#### The task:
From the listing below, copy each line that holds "Show".

#### Data:
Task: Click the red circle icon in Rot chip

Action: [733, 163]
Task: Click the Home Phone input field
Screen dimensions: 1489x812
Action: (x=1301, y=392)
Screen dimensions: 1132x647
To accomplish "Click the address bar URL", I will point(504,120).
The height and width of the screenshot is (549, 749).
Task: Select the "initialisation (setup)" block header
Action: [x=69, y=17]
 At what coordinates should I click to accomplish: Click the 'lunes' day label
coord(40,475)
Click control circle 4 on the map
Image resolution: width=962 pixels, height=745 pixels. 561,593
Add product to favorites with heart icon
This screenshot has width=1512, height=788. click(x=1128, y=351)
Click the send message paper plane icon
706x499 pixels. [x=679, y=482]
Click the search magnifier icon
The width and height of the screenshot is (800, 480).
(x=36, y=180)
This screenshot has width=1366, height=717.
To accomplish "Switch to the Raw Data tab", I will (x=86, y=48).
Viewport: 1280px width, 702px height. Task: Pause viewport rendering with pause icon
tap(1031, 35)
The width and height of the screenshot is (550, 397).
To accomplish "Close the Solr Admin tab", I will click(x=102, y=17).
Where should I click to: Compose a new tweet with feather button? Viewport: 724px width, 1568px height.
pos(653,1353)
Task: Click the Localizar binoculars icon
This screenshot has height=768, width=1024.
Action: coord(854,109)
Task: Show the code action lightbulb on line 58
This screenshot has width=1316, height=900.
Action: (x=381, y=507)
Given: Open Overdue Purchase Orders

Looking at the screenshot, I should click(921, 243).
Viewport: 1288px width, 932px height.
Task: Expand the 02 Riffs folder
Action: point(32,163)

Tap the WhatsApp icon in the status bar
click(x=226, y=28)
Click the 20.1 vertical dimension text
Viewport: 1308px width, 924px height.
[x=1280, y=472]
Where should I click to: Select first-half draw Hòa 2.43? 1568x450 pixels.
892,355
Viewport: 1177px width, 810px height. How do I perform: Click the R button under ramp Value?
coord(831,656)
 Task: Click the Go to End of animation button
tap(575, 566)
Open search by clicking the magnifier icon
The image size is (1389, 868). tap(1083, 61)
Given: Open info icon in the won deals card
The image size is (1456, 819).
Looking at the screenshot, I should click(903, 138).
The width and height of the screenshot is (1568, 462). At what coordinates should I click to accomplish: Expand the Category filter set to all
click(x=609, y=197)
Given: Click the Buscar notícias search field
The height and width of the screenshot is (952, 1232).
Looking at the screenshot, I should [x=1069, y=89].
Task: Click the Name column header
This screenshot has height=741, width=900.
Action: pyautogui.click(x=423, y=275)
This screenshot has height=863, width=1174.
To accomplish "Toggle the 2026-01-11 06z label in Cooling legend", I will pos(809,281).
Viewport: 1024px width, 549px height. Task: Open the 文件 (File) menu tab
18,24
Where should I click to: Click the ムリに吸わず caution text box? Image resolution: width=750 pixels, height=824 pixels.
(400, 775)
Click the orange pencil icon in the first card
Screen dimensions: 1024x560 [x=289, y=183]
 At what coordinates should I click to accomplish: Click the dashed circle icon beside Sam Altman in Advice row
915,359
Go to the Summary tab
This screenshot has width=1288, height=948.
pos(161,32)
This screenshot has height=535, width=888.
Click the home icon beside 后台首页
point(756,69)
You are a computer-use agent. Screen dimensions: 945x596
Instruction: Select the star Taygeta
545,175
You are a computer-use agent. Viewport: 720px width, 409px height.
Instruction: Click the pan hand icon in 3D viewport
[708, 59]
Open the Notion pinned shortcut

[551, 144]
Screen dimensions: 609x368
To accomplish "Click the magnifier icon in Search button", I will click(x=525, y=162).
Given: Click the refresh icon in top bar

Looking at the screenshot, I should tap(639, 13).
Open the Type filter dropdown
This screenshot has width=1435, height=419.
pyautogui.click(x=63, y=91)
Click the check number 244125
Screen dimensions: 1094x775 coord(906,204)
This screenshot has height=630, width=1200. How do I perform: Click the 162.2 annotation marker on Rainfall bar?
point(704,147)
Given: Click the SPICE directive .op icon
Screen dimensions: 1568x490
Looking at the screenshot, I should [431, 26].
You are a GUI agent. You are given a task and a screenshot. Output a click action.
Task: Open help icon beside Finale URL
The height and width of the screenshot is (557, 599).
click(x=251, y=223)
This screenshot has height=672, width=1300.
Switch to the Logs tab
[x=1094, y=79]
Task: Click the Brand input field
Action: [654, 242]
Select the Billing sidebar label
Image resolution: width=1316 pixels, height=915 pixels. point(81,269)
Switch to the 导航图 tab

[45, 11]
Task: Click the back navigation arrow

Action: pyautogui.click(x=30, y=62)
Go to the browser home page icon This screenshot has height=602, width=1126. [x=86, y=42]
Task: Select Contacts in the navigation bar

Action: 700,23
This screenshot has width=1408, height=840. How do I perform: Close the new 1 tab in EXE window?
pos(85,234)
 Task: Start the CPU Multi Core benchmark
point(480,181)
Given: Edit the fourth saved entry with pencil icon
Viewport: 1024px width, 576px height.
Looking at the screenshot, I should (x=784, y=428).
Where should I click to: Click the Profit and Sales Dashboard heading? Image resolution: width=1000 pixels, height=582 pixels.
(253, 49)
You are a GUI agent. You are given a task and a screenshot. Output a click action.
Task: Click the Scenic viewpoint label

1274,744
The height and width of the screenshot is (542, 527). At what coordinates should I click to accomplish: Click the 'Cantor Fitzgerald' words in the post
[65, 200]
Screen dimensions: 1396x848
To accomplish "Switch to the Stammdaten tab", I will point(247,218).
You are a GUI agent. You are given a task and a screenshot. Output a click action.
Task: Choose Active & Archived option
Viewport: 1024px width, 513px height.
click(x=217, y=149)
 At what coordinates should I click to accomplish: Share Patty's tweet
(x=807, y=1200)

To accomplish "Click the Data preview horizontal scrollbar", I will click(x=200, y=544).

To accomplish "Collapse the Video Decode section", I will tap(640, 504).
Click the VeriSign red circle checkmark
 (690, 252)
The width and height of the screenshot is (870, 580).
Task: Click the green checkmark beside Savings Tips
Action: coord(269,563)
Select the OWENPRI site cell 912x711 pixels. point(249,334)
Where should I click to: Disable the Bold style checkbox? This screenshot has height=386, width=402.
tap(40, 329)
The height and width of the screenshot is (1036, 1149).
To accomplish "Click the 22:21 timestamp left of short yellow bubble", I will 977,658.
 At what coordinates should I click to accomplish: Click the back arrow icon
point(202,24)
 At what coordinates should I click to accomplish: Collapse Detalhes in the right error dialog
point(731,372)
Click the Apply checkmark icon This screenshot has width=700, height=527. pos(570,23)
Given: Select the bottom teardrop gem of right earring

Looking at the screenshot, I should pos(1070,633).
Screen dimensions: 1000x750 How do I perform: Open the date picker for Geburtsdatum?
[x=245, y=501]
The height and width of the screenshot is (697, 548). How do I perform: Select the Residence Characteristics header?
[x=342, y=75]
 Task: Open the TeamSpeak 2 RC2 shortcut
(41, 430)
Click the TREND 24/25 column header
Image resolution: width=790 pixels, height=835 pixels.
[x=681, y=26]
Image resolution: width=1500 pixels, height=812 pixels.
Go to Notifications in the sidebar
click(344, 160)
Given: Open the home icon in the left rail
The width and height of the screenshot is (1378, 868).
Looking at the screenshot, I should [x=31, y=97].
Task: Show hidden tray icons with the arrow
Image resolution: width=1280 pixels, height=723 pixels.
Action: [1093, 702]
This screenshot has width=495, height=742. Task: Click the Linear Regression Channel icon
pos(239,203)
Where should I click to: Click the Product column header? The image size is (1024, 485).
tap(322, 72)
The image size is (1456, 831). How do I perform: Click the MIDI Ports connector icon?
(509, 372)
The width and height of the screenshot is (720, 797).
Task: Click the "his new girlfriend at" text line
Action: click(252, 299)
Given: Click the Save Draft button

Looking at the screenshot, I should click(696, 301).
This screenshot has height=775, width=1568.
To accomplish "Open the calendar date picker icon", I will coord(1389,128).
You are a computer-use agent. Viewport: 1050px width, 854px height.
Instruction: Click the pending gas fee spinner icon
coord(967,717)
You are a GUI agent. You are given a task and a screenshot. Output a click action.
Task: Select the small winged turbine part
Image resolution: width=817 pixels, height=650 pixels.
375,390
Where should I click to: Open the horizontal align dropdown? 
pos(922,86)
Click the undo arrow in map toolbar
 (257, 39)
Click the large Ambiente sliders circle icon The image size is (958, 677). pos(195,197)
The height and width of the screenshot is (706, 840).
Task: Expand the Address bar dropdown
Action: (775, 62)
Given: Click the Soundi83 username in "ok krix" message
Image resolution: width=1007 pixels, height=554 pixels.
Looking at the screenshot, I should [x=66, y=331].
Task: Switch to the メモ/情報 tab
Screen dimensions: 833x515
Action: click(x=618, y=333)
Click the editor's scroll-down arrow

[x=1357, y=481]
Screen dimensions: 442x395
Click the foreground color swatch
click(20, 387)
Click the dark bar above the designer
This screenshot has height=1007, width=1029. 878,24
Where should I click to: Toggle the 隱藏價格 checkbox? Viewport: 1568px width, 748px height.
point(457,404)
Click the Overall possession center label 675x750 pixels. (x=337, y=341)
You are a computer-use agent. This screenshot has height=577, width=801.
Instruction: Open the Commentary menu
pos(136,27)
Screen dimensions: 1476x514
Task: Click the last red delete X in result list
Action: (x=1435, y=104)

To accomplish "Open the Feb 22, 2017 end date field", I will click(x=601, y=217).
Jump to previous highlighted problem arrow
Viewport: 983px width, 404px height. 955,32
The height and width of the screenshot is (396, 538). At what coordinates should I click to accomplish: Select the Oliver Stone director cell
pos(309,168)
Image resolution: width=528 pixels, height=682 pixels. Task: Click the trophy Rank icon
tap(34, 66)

#### Reply:
Task: Show the code action lightbulb on line 58
Task: Show hidden tray icons with the arrow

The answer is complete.